● Fragment
+ + + + +

Di Resta krytyczny w stosunku do siebie

"Będę jednak próbował odbudować moje notowania"
31.05.1116:15
Bartosz Orłowski
1775wyświetlenia

Paul di Resta powiedział po Grand Prix Monaco, że jest zdegustowany swoją kolizją z Jaime Alguersuarim, szczególnie że wcześniej miał relatywnie bezproblemowy początek kariery w Formule 1.

Szkot ukończył rywalizację na ulicach Monte Carlo na 12 pozycji po otrzymaniu kary, jaką nałożyli na niego sędziowie po zbyt optymistycznym manewrze wyprzedzenia kierowcy Toro Rosso w nawrocie. W późniejszym etapie wyścigu miał również podobną wpadkę z Jerome d'Ambrosio z Virgin.

Paul stwierdził w wypowiedzi dla Autosportu, iż był świadom tego, że takie incydenty będą zdarzać się w jego debiutanckim sezonie, ale nie czyni go to mniej sfrustrowanym: Prędzej czy później musiałem popełnić jakiś błąd, niestety na tej pozycji był dość kosztowny. Jestem bardzo krytyczny w stosunku do siebie, to był mój błąd. Będę jednak próbował odbudować moje notowania. Poza tym wyścig był całkiem dobry. Zdecydowanie dobrze się bawię, jeżdżąc tutaj.

Biorąc na siebie winę za kolizję, di Resta twierdzi również, że sytuacji nie ułatwiali porządkowi, którzy machali niebieskimi flagami przed nosem Alguersuariego, pomimo, że zarówno Hamilton jak i di Resta walczyli z nim o miejsce. Czasem takie sytuacje się zdarzają. Mimo wszystko byłem zdenerwowany tym, że niebieska flaga ułatwiła Lewisowi wyprzedzenie Toro Rosso, a ja nie miałem takiej pomocy. Trzeba było przetrzymać, ponieważ miałem prawdopodobnie szansę na zdobycie kilku punktów.

+ + + + +

● Przekazane dane
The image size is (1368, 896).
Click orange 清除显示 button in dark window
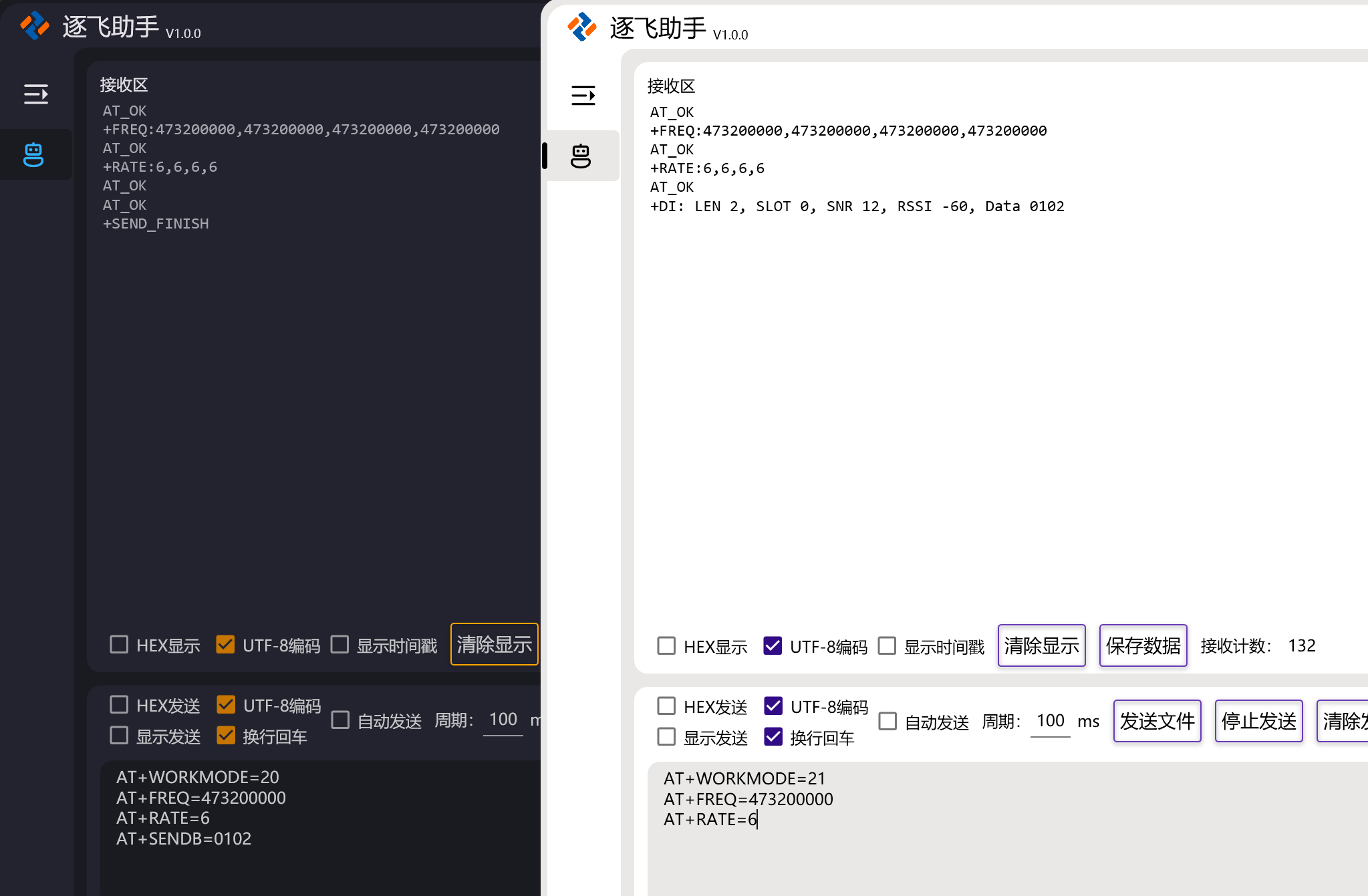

+ + + + +

● Polecenia
a - Odpowiedz na pytania do artykułu:
(i) Na której pozycji di Resta ukończył wyścig w Monte Carlo?
(ii) Z którym kierowcą Virgin miał podobną wpadkę w późniejszym etapie wyścigu?
(iii) Jakiego koloru flagami machali porządkowi przed Alguersuarim?
b - Wypisz z artykułu dosłownie fragment, który zaczyna się od słów "Paul di Resta" i kończy po słowach "d'Ambrosio z Virgin.".

● Odpowiedzi do zadań
a -
(i) Na 12 pozycji.
(ii) Z Jerome d'Ambrosio.
(iii) Niebieskimi.

b -
Paul di Resta powiedział po Grand Prix Monaco, że jest zdegustowany swoją kolizją z Jaime Alguersuarim, szczególnie że wcześniej miał relatywnie bezproblemowy początek kariery w Formule 1.

Szkot ukończył rywalizację na ulicach Monte Carlo na 12 pozycji po otrzymaniu kary, jaką nałożyli na niego sędziowie po zbyt optymistycznym manewrze wyprzedzenia kierowcy Toro Rosso w nawrocie. W późniejszym etapie wyścigu miał również podobną wpadkę z Jerome d'Ambrosio z Virgin.